The :name path parameter is the URL-encoded server name.

Response (200) — success:

json
{
  "name": "my-server",
  "removed": true,
  "wasShadowingSettings": false,
  "originatorClientId": "client-1"
}
  • wasShadowingSettings: true — the removed runtime entry was shadowing a settings-defined server of the same name. That settings entry is now un-shadowed and will be used on next discovery/restart.

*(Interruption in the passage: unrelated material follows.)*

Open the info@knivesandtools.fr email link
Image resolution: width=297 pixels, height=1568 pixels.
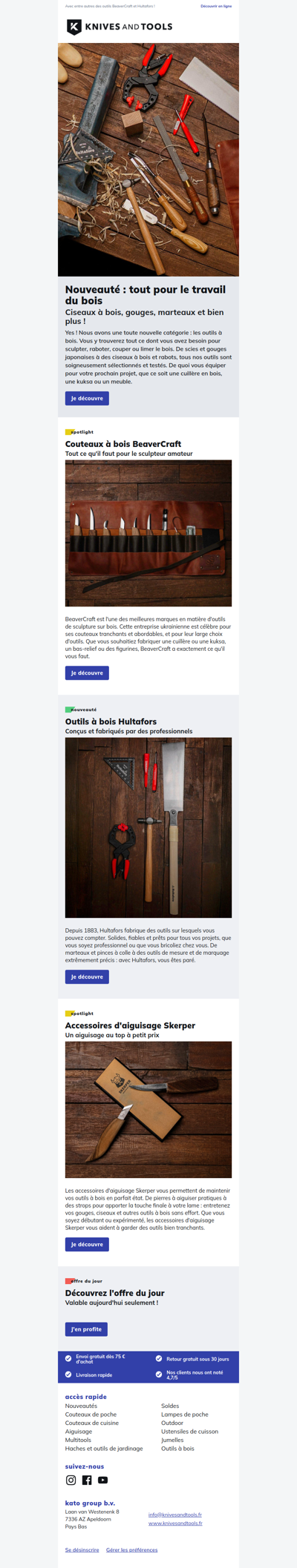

Response (200) — idempotent skip:

json
{
  "name": "ghost",
  "skipped": true,
  "reason": "not_present"
}

Returned when the name was not in the runtime overlay (it may still exist in settings — settings entries cannot be removed via this route).

Errors:

StatusCodeWhen
400invalid_server_nameName empty, exceeds 256 chars, or contains characters outside [A-Za-z0-9_-]
400invalid_client_idX-Qwen-Client-Id header present but not registered for this workspace
401token_requiredNo bearer token configured (strict gate)
503acp_channel_unavailableNo live ACP child

Shadow semantics

Runtime entries form an ephemeral overlay on top of settings-defined MCP servers:

  • Adding a runtime server with the same name as a settings entry shadows it — the runtime config takes precedence. The original settings entry is not modified.
  • Removing a runtime server that was shadowing a settings entry un-shadows it — the settings-defined config becomes active again on next connection.
  • Daemon restart loses all runtime entries. Only settings-defined servers survive across restarts. Runtime servers are session-lifetime scoped.
  • GET /workspace/mcp reports the merged view — both settings-defined and runtime servers appear in the servers[] array. There is no wire-level distinction between the two origins in the snapshot today.

Events

Both routes emit workspace-scoped SSE events (all active session buses receive them):

EventEmitted whenPayload fields
mcp_server_addedPOST succeeds (not skipped)name, transport, replaced, shadowedSettings, toolCount, originatorClientId
mcp_server_removedDELETE succeeds (not skipped)name, wasShadowingSettings, originatorClientId

Skipped responses (budget_warning_only, not_present) do NOT emit events.

Budget-related events from the existing mcp_guardrail_events surface (mcp_budget_warning, mcp_child_refused_batch) also fire when runtime additions cross the budget threshold.